During the controversy over the Alien and Sedition Acts, the Republican Party took on the cause of states' rights as their ideological cornerstone. However, in 1803, during the limited debate over the Louisiana Purchase, House Federalists invoked the states' rights doctrine as well. Why did they take this action and what does that say about the states' rights doctrine?
While the majority of the nation supported the Louisiana Purchase, many Federalists raised some opposition to it because they believed the expansion of the nation would dilute the political power of their strongholds on the eastern seaboard. Jefferson's consistent assertion that the farmers were the backbone of America and would benefit from this expansion of arable land did not help to assuage these fears. Thus what little debate there was over ratification centered largely on the assertion on the part of the Federalist minority that no new states should be created in the Louisiana Territory without the consent of the original thirteen. The Republican majority easily rebuffed this claim, and the treaty was easily ratified. The appeal to states' rights by the Federalists seems anomalous considering it had been the Republican opposition during John Adams' presidency that had brought the issue to the fore, and the Federalists who had consistently advocated for a strong central government. Historians point to the debate over ratification to argue that perhaps the states' rights doctrine was less of an ideological cornerstone for the Republicans than a universally useful defense mechanism raised by those out of power against those in control of the national government.

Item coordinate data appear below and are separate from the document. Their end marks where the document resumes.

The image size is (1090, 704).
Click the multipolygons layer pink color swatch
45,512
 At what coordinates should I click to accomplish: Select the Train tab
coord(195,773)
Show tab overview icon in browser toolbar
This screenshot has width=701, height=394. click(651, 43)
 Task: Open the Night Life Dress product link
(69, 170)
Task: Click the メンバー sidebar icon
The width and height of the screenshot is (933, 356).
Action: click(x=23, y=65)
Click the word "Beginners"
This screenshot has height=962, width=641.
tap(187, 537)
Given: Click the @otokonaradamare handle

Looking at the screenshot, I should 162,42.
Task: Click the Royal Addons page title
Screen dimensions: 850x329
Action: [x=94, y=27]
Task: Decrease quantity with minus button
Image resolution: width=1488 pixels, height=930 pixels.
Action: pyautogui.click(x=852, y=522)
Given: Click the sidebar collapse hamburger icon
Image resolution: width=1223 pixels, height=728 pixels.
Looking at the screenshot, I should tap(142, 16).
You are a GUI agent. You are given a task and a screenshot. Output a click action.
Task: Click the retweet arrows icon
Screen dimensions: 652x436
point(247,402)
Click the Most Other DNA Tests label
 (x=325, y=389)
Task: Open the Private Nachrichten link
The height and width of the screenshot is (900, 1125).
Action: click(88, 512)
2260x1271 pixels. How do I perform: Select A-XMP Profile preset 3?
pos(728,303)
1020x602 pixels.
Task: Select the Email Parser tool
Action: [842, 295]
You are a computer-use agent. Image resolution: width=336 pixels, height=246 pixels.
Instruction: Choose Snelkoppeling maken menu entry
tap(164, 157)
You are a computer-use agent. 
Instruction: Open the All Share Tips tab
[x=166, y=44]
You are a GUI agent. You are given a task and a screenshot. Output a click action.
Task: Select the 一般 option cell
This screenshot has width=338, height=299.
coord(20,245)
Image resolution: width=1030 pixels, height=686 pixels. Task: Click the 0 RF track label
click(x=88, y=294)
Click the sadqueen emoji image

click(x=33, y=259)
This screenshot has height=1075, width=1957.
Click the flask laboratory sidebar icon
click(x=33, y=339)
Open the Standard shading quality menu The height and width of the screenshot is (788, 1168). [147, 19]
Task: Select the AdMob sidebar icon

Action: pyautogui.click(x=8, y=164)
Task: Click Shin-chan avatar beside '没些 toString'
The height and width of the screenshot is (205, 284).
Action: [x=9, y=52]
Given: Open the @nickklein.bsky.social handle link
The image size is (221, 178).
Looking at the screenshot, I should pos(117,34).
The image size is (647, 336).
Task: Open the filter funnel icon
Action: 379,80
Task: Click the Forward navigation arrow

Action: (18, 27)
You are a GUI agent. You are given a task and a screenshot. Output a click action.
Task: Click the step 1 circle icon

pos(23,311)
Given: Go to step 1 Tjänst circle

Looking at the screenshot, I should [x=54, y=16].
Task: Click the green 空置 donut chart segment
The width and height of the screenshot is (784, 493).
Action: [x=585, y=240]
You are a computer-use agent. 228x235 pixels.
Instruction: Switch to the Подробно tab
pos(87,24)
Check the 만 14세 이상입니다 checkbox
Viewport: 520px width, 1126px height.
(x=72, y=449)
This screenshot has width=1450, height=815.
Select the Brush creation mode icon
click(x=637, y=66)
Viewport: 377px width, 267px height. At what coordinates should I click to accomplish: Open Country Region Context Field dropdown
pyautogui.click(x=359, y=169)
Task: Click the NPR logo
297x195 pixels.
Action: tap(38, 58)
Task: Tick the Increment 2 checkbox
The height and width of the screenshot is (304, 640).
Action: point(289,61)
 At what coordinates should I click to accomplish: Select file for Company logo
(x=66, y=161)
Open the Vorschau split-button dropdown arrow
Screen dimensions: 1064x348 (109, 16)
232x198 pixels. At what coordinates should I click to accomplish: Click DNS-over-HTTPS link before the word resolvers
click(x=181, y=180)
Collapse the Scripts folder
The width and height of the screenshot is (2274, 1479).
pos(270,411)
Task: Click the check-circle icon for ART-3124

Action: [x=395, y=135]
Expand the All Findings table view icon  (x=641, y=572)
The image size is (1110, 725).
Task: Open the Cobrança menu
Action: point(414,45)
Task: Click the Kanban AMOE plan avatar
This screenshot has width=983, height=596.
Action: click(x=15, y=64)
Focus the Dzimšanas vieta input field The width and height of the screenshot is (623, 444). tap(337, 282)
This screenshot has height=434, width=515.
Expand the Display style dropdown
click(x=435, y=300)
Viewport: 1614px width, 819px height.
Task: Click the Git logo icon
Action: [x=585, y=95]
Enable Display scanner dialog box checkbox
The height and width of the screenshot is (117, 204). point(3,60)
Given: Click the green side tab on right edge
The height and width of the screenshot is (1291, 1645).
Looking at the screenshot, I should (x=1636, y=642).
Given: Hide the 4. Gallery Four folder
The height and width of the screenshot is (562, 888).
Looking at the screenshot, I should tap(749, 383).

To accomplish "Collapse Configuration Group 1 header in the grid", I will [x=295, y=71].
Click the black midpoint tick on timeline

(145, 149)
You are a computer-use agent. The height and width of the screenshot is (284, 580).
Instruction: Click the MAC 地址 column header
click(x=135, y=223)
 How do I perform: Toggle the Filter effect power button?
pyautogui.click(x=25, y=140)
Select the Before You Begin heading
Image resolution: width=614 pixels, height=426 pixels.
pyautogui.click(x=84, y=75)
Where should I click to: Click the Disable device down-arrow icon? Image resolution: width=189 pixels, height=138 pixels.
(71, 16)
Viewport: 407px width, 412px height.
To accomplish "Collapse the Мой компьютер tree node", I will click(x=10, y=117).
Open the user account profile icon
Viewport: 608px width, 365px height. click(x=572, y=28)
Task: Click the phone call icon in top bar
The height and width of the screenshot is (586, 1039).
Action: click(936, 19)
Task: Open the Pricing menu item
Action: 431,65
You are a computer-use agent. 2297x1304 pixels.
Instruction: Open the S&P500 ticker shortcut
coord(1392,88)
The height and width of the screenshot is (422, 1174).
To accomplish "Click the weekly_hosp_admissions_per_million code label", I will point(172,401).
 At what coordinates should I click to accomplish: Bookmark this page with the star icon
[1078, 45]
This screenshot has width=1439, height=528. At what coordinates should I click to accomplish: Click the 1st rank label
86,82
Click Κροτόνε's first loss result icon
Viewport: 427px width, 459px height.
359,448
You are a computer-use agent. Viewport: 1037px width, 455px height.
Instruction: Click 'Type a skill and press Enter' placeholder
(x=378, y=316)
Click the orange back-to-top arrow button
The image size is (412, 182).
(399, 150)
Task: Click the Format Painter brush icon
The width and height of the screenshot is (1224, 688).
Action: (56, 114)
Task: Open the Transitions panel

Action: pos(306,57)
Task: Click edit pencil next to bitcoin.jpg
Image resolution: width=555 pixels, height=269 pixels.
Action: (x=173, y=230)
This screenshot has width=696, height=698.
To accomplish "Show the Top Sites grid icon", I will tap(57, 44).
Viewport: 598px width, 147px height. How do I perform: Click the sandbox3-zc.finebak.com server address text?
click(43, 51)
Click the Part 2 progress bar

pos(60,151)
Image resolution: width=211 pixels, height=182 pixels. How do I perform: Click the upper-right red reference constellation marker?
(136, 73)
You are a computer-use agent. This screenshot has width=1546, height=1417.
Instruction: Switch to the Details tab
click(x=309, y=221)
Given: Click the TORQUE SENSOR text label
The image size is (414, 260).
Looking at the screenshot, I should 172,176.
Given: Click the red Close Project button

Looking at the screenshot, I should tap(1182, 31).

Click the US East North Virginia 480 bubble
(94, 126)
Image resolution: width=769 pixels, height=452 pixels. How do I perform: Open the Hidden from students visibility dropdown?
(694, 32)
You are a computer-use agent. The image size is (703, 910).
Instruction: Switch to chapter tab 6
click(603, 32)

How did the secretary of treasury under Jefferson, Albert Gallatin, specifically target his initiatives to counter the Federalist economics that Alexander Hamilton had established as the norm under George Washington's presidency?
Alexander Hamilton's main initiatives as secretary of treasury had been the establishment of a national bank, a running national debt, and the regulation of commerce. Once in office, Jefferson and Gallatin strove to tear down these remnants of Federalist economics one by one. Both Jefferson and Gallatin believed in the principle of free trade and sought to cut regulation of commerce within reason. They immediately cut nearly all internal taxes, and balanced the cut with reductions in the military, which had been built up under Adams. Frugal spending and an increase in trade, which resulted in higher customs receipts, meant that by 1806 the US was running a budgetary surplus which Gallatin used to pay down the debt. Gallatin's boldest move, which attacked both the governmental attachment to the national bank and the national debt, was the 1802 sale of the US government's stock in the bank to the House of Baring in London. Gallatin used the profit from this sale to pay a large installment on the debt owed to the Dutch. Thus Gallatin had successfully attacked the bastions of Federalist economics, and would continue to do so throughout his tenure.